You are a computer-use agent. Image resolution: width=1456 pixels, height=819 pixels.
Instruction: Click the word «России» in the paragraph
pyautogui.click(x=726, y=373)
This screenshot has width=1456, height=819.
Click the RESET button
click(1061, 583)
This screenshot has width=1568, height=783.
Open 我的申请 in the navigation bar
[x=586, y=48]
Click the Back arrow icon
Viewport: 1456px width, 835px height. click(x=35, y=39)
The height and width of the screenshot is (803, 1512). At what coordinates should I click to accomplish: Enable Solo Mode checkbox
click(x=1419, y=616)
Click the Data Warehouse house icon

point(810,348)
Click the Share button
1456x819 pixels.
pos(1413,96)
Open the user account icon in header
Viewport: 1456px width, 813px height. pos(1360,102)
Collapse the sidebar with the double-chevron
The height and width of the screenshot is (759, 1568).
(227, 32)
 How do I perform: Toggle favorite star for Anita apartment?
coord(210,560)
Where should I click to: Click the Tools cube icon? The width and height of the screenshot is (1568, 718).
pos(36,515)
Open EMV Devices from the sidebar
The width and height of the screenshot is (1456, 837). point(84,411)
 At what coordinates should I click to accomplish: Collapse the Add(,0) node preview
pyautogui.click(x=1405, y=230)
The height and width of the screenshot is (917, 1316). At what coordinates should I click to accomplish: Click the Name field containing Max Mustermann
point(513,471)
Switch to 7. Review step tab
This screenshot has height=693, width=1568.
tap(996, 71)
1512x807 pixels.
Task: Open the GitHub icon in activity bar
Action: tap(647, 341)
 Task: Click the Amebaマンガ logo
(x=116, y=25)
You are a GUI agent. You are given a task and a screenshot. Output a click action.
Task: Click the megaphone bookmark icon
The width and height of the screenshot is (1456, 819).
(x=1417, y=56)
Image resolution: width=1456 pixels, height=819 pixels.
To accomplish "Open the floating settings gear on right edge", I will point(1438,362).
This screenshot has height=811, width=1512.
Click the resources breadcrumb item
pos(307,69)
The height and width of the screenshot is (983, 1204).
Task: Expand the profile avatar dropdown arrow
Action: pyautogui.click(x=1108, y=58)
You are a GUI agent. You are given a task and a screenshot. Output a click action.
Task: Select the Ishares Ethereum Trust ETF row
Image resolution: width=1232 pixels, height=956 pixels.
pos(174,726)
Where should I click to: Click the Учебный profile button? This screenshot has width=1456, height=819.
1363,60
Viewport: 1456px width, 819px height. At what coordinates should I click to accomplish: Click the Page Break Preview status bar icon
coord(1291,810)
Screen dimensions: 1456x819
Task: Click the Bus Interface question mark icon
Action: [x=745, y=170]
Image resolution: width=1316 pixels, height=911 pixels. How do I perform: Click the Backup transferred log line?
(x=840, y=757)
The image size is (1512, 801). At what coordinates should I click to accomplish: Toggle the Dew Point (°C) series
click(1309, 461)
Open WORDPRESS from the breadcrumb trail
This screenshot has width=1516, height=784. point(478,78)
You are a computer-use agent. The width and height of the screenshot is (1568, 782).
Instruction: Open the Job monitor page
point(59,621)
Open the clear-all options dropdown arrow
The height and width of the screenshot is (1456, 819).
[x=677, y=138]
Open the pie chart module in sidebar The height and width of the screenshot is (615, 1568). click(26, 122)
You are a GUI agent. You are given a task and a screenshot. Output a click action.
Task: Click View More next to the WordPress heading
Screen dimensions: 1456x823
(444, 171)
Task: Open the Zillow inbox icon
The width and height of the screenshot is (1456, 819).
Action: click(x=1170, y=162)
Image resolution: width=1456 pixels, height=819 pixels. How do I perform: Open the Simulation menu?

--- --- ---

Hand back the listing exactly. Include every line.

You are a computer-use agent. Image resolution: width=1456 pixels, height=819 pixels.
Instruction: Click the word «России» in the paragraph
pyautogui.click(x=726, y=373)
This screenshot has width=1456, height=819.
Click the RESET button
click(1061, 583)
This screenshot has width=1568, height=783.
Open 我的申请 in the navigation bar
[x=586, y=48]
Click the Back arrow icon
Viewport: 1456px width, 835px height. click(x=35, y=39)
The height and width of the screenshot is (803, 1512). At what coordinates should I click to accomplish: Enable Solo Mode checkbox
click(x=1419, y=616)
Click the Data Warehouse house icon

point(810,348)
Click the Share button
1456x819 pixels.
pos(1413,96)
Open the user account icon in header
Viewport: 1456px width, 813px height. pos(1360,102)
Collapse the sidebar with the double-chevron
The height and width of the screenshot is (759, 1568).
(227, 32)
 How do I perform: Toggle favorite star for Anita apartment?
coord(210,560)
Where should I click to: Click the Tools cube icon? The width and height of the screenshot is (1568, 718).
pos(36,515)
Open EMV Devices from the sidebar
The width and height of the screenshot is (1456, 837). point(84,411)
 At what coordinates should I click to accomplish: Collapse the Add(,0) node preview
pyautogui.click(x=1405, y=230)
The height and width of the screenshot is (917, 1316). At what coordinates should I click to accomplish: Click the Name field containing Max Mustermann
point(513,471)
Switch to 7. Review step tab
This screenshot has height=693, width=1568.
tap(996, 71)
1512x807 pixels.
Task: Open the GitHub icon in activity bar
Action: tap(647, 341)
 Task: Click the Amebaマンガ logo
(x=116, y=25)
You are a GUI agent. You are given a task and a screenshot. Output a click action.
Task: Click the megaphone bookmark icon
The width and height of the screenshot is (1456, 819).
(x=1417, y=56)
Image resolution: width=1456 pixels, height=819 pixels.
To accomplish "Open the floating settings gear on right edge", I will point(1438,362).
This screenshot has height=811, width=1512.
Click the resources breadcrumb item
pos(307,69)
The height and width of the screenshot is (983, 1204).
Task: Expand the profile avatar dropdown arrow
Action: pyautogui.click(x=1108, y=58)
You are a GUI agent. You are given a task and a screenshot. Output a click action.
Task: Select the Ishares Ethereum Trust ETF row
Image resolution: width=1232 pixels, height=956 pixels.
pos(174,726)
Where should I click to: Click the Учебный profile button? This screenshot has width=1456, height=819.
1363,60
Viewport: 1456px width, 819px height. At what coordinates should I click to accomplish: Click the Page Break Preview status bar icon
coord(1291,810)
Screen dimensions: 1456x819
Task: Click the Bus Interface question mark icon
Action: [x=745, y=170]
Image resolution: width=1316 pixels, height=911 pixels. How do I perform: Click the Backup transferred log line?
(x=840, y=757)
The image size is (1512, 801). At what coordinates should I click to accomplish: Toggle the Dew Point (°C) series
click(1309, 461)
Open WORDPRESS from the breadcrumb trail
This screenshot has width=1516, height=784. point(478,78)
You are a computer-use agent. The width and height of the screenshot is (1568, 782).
Instruction: Open the Job monitor page
point(59,621)
Open the clear-all options dropdown arrow
The height and width of the screenshot is (1456, 819).
[x=677, y=138]
Open the pie chart module in sidebar The height and width of the screenshot is (615, 1568). click(26, 122)
You are a GUI agent. You are given a task and a screenshot. Output a click action.
Task: Click View More next to the WordPress heading
Screen dimensions: 1456x823
(444, 171)
Task: Open the Zillow inbox icon
The width and height of the screenshot is (1456, 819).
Action: click(x=1170, y=162)
Image resolution: width=1456 pixels, height=819 pixels. How do I perform: Open the Simulation menu?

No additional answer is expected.